Have you thought about the destination for your next cruise?

Could it be the Caribbean which many cruise ships cruise around. Where will you visit? How about Belize, Puerto Rico, the Virgin Islands, Dominica, Grand Antigua, Cayman, South Carolina, Martinique, Barbados, St. Lucia, Louisiana, Texas, Florida, the Bahamas or Mexico. These are all destinations from cruises setting out from places such as Fort Lauderdale.

You could try a cruise in the Mediterranean calling at such destinations such as, Greece, Turkey, Italy, France, Spain, Gibraltar, Portugal and other Mediterranean countries. When visiting Gibraltar you must check out the “Rock” but look out for the Apes. These are known as the Barbary Apes and they want you to feed them. I have seen people being attacked by the apes in their search for food. It can be very scary if it is you being attacked but very funny if you are watching it. If it happens to you just let go of the food and the Apes will leave you alone. It’s the food they are after.

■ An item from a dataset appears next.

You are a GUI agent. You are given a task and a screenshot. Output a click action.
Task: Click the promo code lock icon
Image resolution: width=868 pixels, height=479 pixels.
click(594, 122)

There are other places to cruise in Europe such as Norway, cruising up the coast and fiords visiting isolated communities in the deep-sea valleys on the west coast of Norway. The scenery is dramatic and by cruising above the artic circle you can experience the land of the midnight sun. This sun never sets in summertime but in wintertime it never rises. Because of this you need to make sure you only cruise this area in the summer. Just as much fun as Norway is Alaska where you can get just as dramatic scenery and it is just as much fun.

Some cruise ships in the US spend the winter months cruising the Caribbean and the summer months cruising the West coast of Alaska. These ships need to reposition themselves during the fall and springtime and do this through the Panama Canal. These cruises are highly recommended due to the unique experience of the Panama Canal. The US completed the canal in the early part of the last century although the canal was started by the French. The canal starts at the Gatun locks at the Atlantic side of Panama and travels to the Pacific side which lowers ships over 50 feet in the series of Miraflores Locks. The Panama Canal is one of the wonders of the engineering world.

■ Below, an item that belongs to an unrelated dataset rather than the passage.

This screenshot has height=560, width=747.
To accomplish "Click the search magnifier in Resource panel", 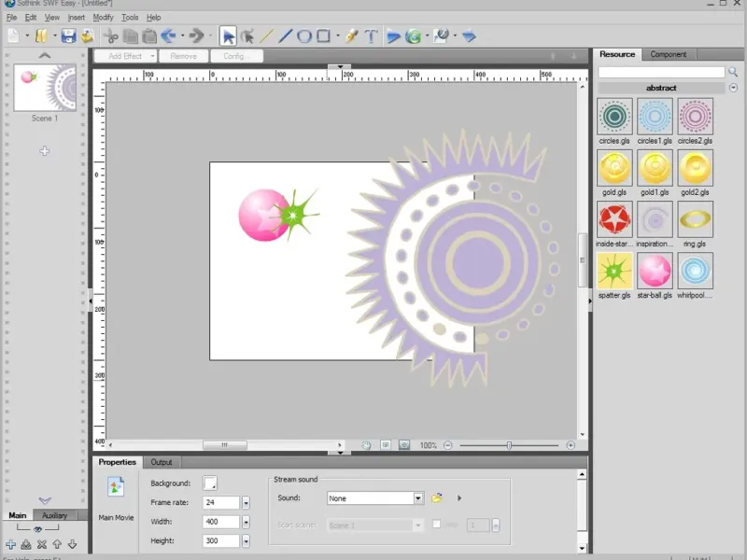I will tap(733, 72).
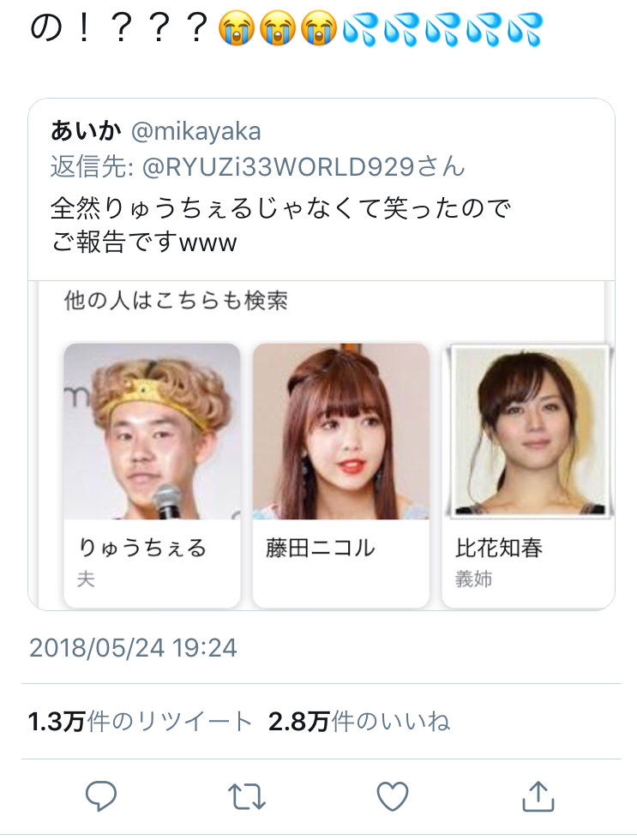Viewport: 637px width, 840px height.
Task: Tap the 他の人はこちらも検索 heading
Action: 177,301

Cruises do not just take place on the sea though and you could try cruising the rivers of the world. How about the great Mississippi river from New Orleans to Little Rock, St Louis or Pittsburg. Companies also run theme cruises covering themes such as the Civil War, Steamboat racing and special Fall cruises.

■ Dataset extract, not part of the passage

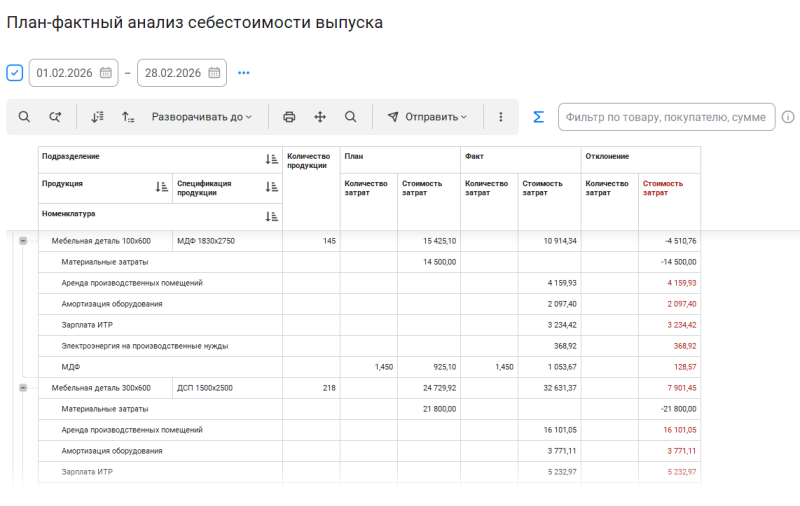Click the print icon in the toolbar
The width and height of the screenshot is (800, 506).
click(x=289, y=117)
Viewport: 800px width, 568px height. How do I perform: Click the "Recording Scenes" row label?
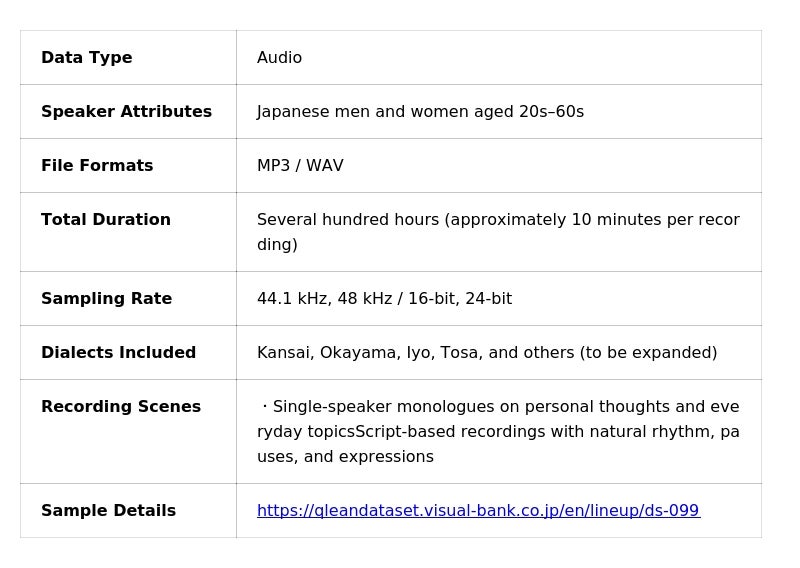121,407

You could also try Europe and cruise on the river Rhine, Elbe, Danube, Seine or Rhone rivers to name just a few, or you could try your hand at captaining your own boat on the canal systems in France or the UK. Don’t forget further to the east of Europe there are many other countries offering river cruises. There are also rivers such as the Nile and Amazon as well. Whatever you choose to do, just enjoy yourselves.